[Saved data entries]
'''

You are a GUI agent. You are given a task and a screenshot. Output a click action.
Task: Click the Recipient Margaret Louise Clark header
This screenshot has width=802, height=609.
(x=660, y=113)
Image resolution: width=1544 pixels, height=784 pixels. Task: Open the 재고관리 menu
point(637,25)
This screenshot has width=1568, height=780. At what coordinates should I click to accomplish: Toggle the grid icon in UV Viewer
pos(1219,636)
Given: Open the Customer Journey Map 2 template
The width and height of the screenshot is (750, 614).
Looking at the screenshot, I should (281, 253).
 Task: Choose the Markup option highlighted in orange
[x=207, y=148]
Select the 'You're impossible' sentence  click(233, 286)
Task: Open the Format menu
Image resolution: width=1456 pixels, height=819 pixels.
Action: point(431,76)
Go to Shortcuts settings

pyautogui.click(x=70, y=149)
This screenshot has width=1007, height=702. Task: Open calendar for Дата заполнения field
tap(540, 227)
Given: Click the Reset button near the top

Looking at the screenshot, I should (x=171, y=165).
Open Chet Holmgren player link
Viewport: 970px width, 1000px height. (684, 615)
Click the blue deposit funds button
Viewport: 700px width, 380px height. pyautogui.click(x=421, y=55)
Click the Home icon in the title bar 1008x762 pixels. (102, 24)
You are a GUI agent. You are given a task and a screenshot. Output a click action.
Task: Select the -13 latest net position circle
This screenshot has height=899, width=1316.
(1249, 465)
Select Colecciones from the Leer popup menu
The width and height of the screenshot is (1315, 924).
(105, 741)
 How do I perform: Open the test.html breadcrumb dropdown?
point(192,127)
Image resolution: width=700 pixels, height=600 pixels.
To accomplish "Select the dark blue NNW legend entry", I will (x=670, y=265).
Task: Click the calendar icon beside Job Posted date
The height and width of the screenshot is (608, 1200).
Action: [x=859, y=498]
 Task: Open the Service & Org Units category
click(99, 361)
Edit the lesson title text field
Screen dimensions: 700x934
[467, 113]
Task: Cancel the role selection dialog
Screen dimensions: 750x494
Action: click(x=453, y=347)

'''

◆ TASK STATEMENT:
Reproduce the items above word for word, from the line containing "Task: Open the Format menu" down to the end of the items.

◆ REPLY TO THE EXERCISE:
Task: Open the Format menu
Image resolution: width=1456 pixels, height=819 pixels.
Action: point(431,76)
Go to Shortcuts settings

pyautogui.click(x=70, y=149)
This screenshot has width=1007, height=702. Task: Open calendar for Дата заполнения field
tap(540, 227)
Given: Click the Reset button near the top

Looking at the screenshot, I should (x=171, y=165).
Open Chet Holmgren player link
Viewport: 970px width, 1000px height. (684, 615)
Click the blue deposit funds button
Viewport: 700px width, 380px height. pyautogui.click(x=421, y=55)
Click the Home icon in the title bar 1008x762 pixels. (102, 24)
You are a GUI agent. You are given a task and a screenshot. Output a click action.
Task: Select the -13 latest net position circle
This screenshot has height=899, width=1316.
(1249, 465)
Select Colecciones from the Leer popup menu
The width and height of the screenshot is (1315, 924).
(105, 741)
 How do I perform: Open the test.html breadcrumb dropdown?
point(192,127)
Image resolution: width=700 pixels, height=600 pixels.
To accomplish "Select the dark blue NNW legend entry", I will (x=670, y=265).
Task: Click the calendar icon beside Job Posted date
The height and width of the screenshot is (608, 1200).
Action: [x=859, y=498]
 Task: Open the Service & Org Units category
click(99, 361)
Edit the lesson title text field
Screen dimensions: 700x934
[467, 113]
Task: Cancel the role selection dialog
Screen dimensions: 750x494
Action: click(x=453, y=347)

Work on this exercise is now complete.